» **WHAT YOU ARE ASKED TO DO**:
Which of the lines in the data below contain the string "computer"? Copy each of them.

» **RECORDS PROVIDED**:
*** Begin section ***
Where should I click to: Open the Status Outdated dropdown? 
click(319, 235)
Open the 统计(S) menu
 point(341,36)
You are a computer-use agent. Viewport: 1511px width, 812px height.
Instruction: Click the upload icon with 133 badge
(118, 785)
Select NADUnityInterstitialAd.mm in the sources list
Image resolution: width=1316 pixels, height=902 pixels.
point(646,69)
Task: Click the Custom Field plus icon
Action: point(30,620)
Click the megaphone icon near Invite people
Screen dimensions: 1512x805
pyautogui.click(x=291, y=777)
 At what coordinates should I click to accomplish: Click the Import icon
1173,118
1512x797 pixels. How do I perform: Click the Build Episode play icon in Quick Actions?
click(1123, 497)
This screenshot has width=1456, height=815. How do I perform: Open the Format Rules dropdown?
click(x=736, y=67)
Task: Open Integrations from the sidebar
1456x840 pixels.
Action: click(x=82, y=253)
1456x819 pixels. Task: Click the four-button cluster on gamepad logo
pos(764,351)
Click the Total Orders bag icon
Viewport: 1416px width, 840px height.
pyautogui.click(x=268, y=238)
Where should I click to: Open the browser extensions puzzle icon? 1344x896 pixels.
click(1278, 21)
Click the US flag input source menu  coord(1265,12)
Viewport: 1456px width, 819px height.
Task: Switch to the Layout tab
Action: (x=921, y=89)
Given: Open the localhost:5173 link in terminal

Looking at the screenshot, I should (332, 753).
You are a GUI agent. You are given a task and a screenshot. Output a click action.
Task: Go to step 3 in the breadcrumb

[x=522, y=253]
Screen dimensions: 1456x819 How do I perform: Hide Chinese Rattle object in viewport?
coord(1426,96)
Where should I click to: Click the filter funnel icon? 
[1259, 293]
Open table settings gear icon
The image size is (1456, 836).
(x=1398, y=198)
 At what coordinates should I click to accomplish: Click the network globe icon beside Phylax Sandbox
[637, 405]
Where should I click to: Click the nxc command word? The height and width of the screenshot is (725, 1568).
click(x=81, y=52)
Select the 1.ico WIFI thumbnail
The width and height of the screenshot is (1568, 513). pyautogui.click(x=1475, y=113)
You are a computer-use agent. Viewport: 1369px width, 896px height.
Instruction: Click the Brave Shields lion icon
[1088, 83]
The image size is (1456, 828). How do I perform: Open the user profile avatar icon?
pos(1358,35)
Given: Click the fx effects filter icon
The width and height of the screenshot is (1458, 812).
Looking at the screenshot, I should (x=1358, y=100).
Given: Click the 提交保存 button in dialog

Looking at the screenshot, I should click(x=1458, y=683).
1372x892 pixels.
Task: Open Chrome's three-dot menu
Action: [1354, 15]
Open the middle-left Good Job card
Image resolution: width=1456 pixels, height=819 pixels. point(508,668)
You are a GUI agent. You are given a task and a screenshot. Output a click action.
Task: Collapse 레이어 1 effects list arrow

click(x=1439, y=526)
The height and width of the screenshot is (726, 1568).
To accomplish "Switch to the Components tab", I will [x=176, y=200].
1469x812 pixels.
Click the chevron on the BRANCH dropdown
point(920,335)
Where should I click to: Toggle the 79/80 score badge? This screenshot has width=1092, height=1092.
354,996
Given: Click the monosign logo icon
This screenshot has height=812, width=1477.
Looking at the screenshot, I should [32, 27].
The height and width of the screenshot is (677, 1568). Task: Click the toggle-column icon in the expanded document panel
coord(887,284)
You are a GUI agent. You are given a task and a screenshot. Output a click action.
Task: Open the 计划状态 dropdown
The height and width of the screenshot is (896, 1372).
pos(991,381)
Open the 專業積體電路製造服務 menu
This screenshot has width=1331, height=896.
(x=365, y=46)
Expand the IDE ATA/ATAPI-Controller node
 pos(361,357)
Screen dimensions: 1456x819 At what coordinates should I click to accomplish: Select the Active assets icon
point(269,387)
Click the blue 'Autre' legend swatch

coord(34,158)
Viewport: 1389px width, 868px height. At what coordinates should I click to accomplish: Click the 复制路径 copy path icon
*** End section ***
» **RESPONSE BELOW**:
You are a computer-use agent. Viewport: 1511px width, 812px height.
You are a computer-use agent. Viewport: 1369px width, 896px height.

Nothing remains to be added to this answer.